Apreciação do recurso.

Recurso interposto pelo arguido BB.

A primeira questão invocada pelo recorrente e que, no seu entender, gera a nulidade do acórdão tem a ver com o facto de a menor … não ter sido advertida, aquando do seu depoimento para memória futura, nos termos do artigo 134º, nº 1, a) e 2 do CPP, “na qualidade de enteada do arguido”, à semelhança do que aconteceu relativamente à sua mãe.

Entende o recorrente que pelo facto de o arguido, à data dos factos, viver com a mãe da menor em condições análogas às dos cônjuges, portanto, em união de facto, determinaria que a menor devesse ter sido advertida da possibilidade de não prestar depoimento também relativamente a ele.

Invoca a favor do seu entendimento o Ac. RE de 05.06.2016 proferido no processo 476/16.4GFSTB.E1 …

Vejamos então se lhe assiste razão.

Dispõe o artigo 134º do CPP com a epígrafe “recusa de depoimento”.

1.Podem recusar-se a depor como testemunhas:

a) Os descendentes (…);

            b) Quem tiver sido cônjuge do arguido ou quem, sendo de outro ou do mesmo sexo, com ele conviver ou tiver convivido em condições análogas às dos cônjuges, relativamente a factos ocorridos durante o casamento ou a coabitação.
             c) (…)

2 - A entidade competente para receber o depoimento adverte, sob pena de nulidade, as pessoas referidas no número anterior da faculdade que lhes assiste de recusarem o depoimento.

 

            Como se disse no processo 39/22.5GDCTB.C1 in www.dgsi.pt, trata-se de uma norma que consagra o privilégio familiar como derrogação ao dever de testemunhar. Quer se entenda que a fundamentação da recusa a depor se encontra na proteção do arguido enquanto manifestação do princípio nemo tenetur, quer na proteção da busca da verdade, quer na proteção da testemunha perante um conflito de consciência ou de interesses, quer na proteção de relações familiares (cfr. Cruz Bucho in A recusa do depoimento de familiares do arguido: o privilégio familiar em processo penal (notas de estudo acessível in www.trg.pt)), o certo é que ela projeta o entendimento expresso por Figueiredo Dias in Direito Processual Penal, Coimbra 1988 – 9, pag. 22 segundo o qual “não obstante a descoberta da verdade material ser uma finalidade do processo penal não pode ela ser admitida a todo o custo, antes havendo que exigir da decisão que ela tenha sido lograda de modo processualmente válido e admissível e, portanto, com o integral respeito dos direitos fundamentais das pessoas que no processo se veem envolvidas.”

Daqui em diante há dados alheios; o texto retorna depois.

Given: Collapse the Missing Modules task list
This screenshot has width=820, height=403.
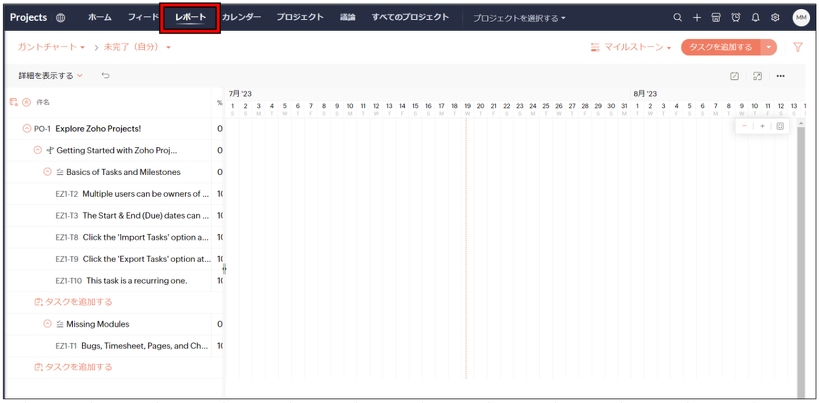Looking at the screenshot, I should click(47, 324).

            A advertência deve ser realizada qualquer que seja a fase em que o processo se encontre e a sua falta é, nos termos da lei, cominada com nulidade. A natureza desta nulidade não é pacífica, nem na doutrina, nem na jurisprudência.

            Seguindo as referências doutrinais e jurisprudenciais referidas por Cruz Bucho (ob. cit., pag. 153, 154), na doutrina é entendida, por uns, como uma verdadeira proibição de prova (cfr., neste sentido, Costa Andrade in Sobre as proibições de prova em processo penal, página 203: “A lei portuguesa prescreve a sanção da nulidade para a omissão do esclarecimento fazendo, por isso, impender sobre o depoimento a correspondente proibição de valoração”,  e em “Bruscamente no verão passado, a reforma do Código de Processo Penal, Coimbra Editora, 2009, 134; também Medina de Seiça: “a omissão de tal esclarecimento configura, como ensina Costa Andrade uma verdadeira proibição de produção de prova a convocar, atenta a sanção prevista, a correspondente “proibição de prova”” in Revista Portuguesa da Ciência Criminal, ano 6 , fascículo 3º, pág. 493, nota 38; ainda André Lamas Leite in Revista da Faculdade de Direito da UP, ano 1, 2004, pág. 17, nota 25; e Paulo Pinto de Albuquerque in Comentário do Código de Processo Penal, 4ª edição, 375) e, por outros, como uma nulidade dependente de arguição e sanável se não for arguida antes que o depoimento esteja terminado (Costa Pimenta in Cód. Processo Penal Anotado, 557, Maia Gonçalves in CPP 13ª edição, Coimbra 2002, 354; Germano Marques da Silva in Curso de Processo Penal, II, 1ª edição 2011, 130 e 207; Leal Henriques – Simas Santos e Santos Cabral in António Henriques Gaspar e outros CPP Comentado, 533); na jurisprudência, “até meados de 2008 sempre se considerou, de modo uniforme que a omissão da advertência constituía uma nulidade sanável que, de acordo com o estatuído no art. 120º, nº 3 alínea a) do CPP devia ser arguida até à conclusão do depoimento”, até que “ao nível das Relações, o ponto de ruptura dá-se com o Ac.RE de 03/06/2008 proferido no processo 1991/07-1, depois seguido pelo Ac.RC de 25/05/2014 proferido no proc. 313/10.3TACNT – A.C1 e pelo Ac.RP de 22/10/2014 proferido no proc 315/13.0GCLMG.P1 que considerou que a nulidade concretizada no artigo 134º, nº 2 do CPP consubstancia uma proibição de prova”. O Supremo Tribunal de Justiça no Ac. de 11/02/2015 proferido no proc. 182/13.1PAVFX.C1 refere-se à omissão de advertência nos seguintes termos: “considerando que o que está em causa é a proteção de um direito à reserva da vida privada e familiar, facilmente acabamos por subsumir o caso no âmbito do art. 126, nº 3 do CPP e considerar que estamos perante um método proibido de prova a impor a nulidade”.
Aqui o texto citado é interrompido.